Now an international research collaboration led by the University of Dundee (Scotland) and the James Hutton Institute has detailed the genome sequence and inner workings of the yellow potato cyst nematode, giving scientists new insights into how it can be stopped.
“This is an exciting discovery that reveals the potato cyst nematode’s ‘parasitism toolkit,’” says Sebastian Eves-van den Akker, of the University of Dundee’s Division of Plant Sciences, based at the James Hutton Institute in Scotland. “Once we had sequenced the genome of the nematode, we uncovered a hidden genetic code, or signpost, that points toward the molecular tools the nematode uses against plants. We believe this genetic code is actually how the nematode categorizes which genes it needs when infecting plants. So, in a way, we can use their own signpost against them. Using this information, we will now be able to much better target how we can prevent nematode infection.”
The results of the research are published in the journal Genome Biology and are freely available for anyone to read.
Potato cyst nematodes are devastating to crops and are exceptionally hardy: once established in a field, the pests are effectively impossible to eradicate in the short term, and because they persist as long-lived cysts in soils, growing potatoes may not be economically viable for up to two decades.
The USDA has classified the yellow potato cyst nematode as potentially more dangerous than any insect or disease affecting the potato industry. Substantial effort is already invested into keeping land free of nematodes; both species are present on USDA and European Plant Protection Organization quarantine organism lists.
All major crops are thought to be prone to infection of at least one species of plant-parasitic nematode. These nematodes cause damage estimated at over $80 billion each year.
“Nematodes are the hidden enemy to crops,” says Eves-van den Akker. “Thousands of these microscopic worms can infect a single plant, and there can be several million in an infected field. Given that they live hidden in the soil and attack the root, they have a devastating impact on the rest of the plant that is hard to recognize.”
Now that researchers have found the toolkit for potato cyst nematodes, the aim is to carry out similar analyses in other nematodes. There are currently very few pesticides available that can deal with a nematode infestation, as most of them have been withdrawn for various reasons.

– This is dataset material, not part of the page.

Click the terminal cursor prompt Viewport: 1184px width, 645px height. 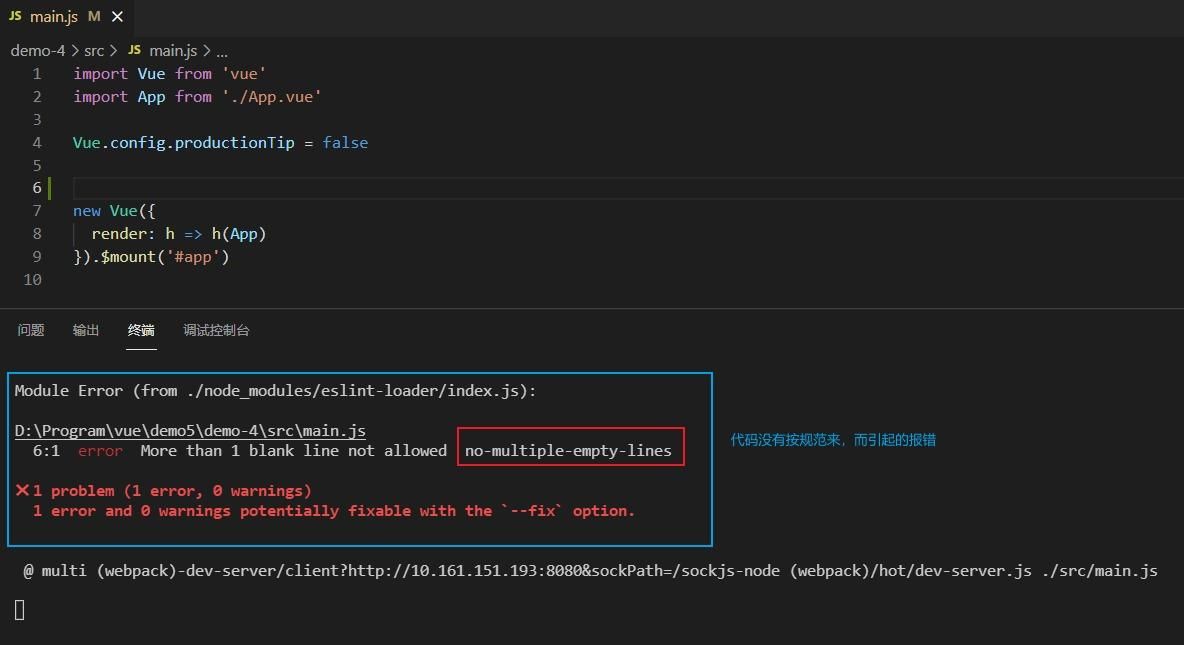(x=20, y=608)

There is therefore a pressing need to find new ways to prevent crop infection, particularly given the increasing importance of the potato as a major food staple around the world, including in China.

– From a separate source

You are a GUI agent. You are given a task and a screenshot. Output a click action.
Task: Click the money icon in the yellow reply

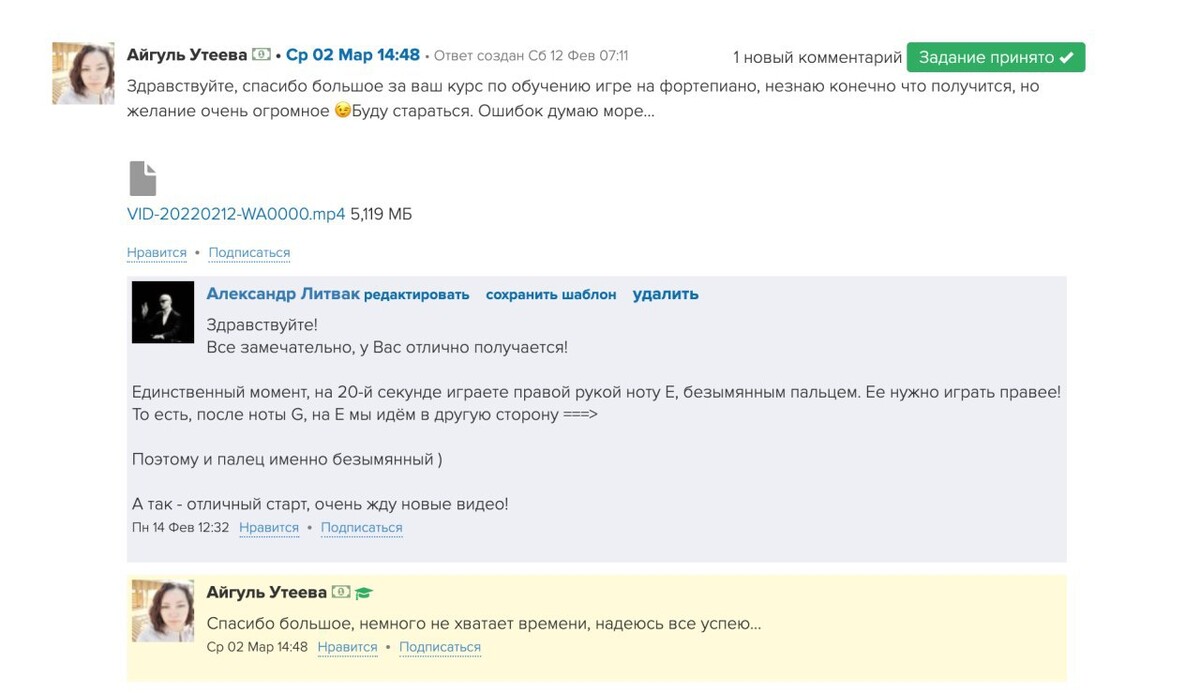tap(341, 593)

The vast majority of plant-parasitic nematodes feed on plant roots, meanwhile “injecting” the plant with a variety of destructive proteins and plant hormones.
“If we can target these areas of the nematodes’ activity, we will be better able to stop it,” says Eves-van den Akker.

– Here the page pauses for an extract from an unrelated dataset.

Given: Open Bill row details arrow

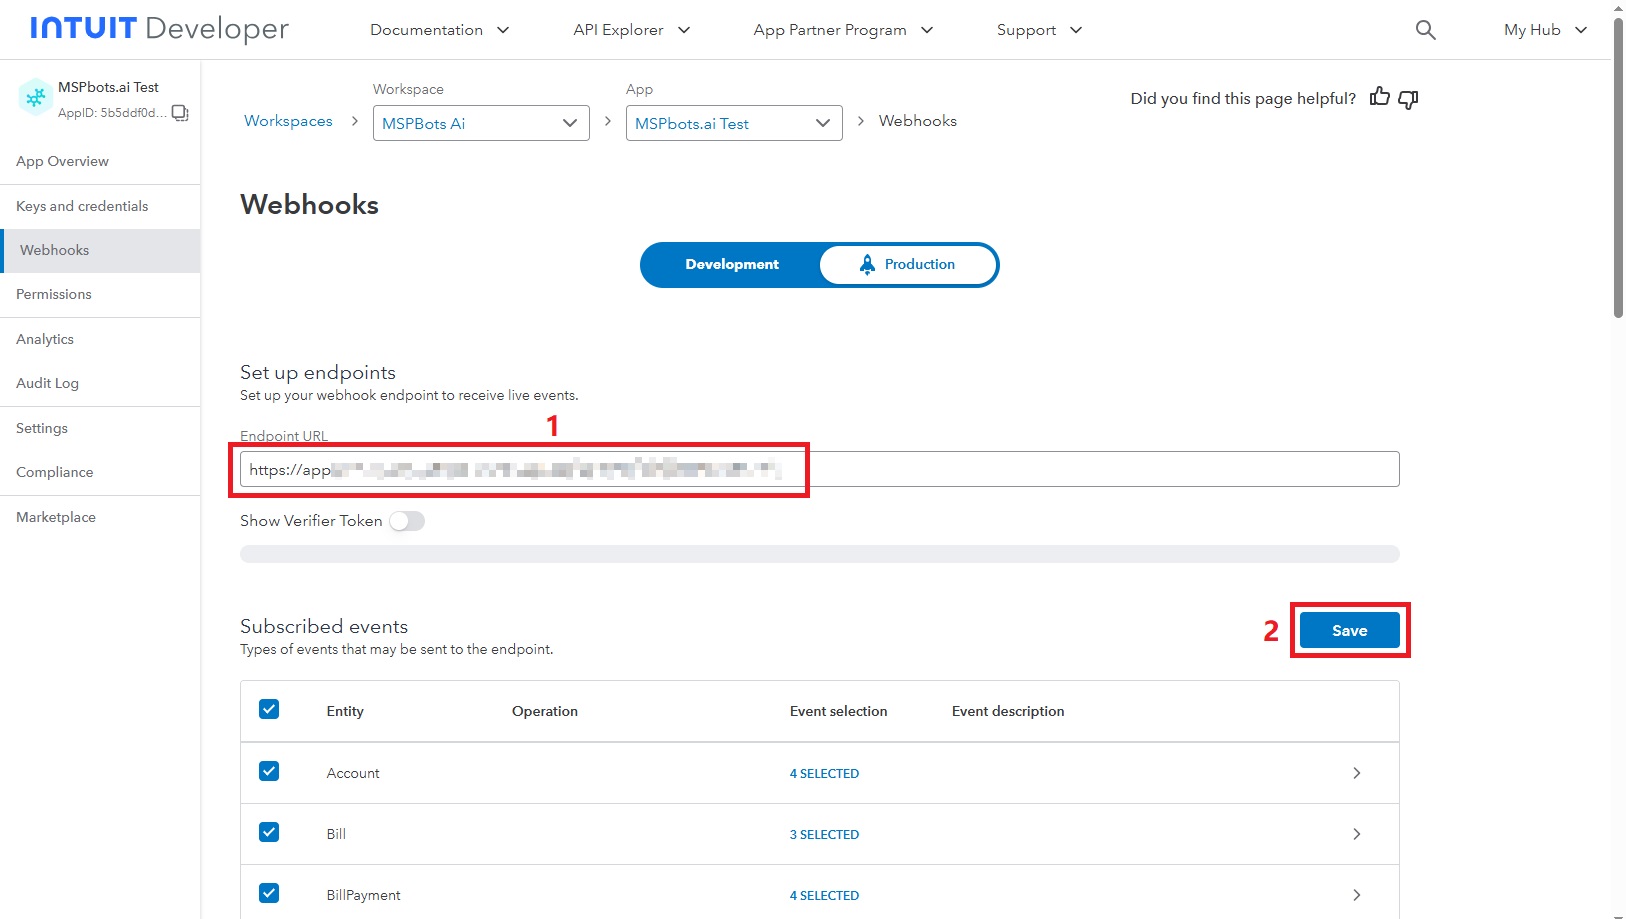Looking at the screenshot, I should pyautogui.click(x=1356, y=834).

The international collaboration has been led by award-winning researchers at the University of Dundee and James Hutton Institute and involved scientists from the Universities of Edinburgh, Leeds, Hull and St. Andrews and the Wellcome Trust Sanger Institute in the UK; Wageningen University in the Netherlands; Aix-Marseille University, the Institute for Genetics, Environment and Plant Protection, and Institut National de la Research in France; King Abdulaziz University in Saudi Arabia; Agriculture and Agri-food Canada, the Canadian Food Inspection Agency; and the USDA-ARS Horticultural Crops Research Laboratory.
This article appears in the November 2016 issue of Potato Grower.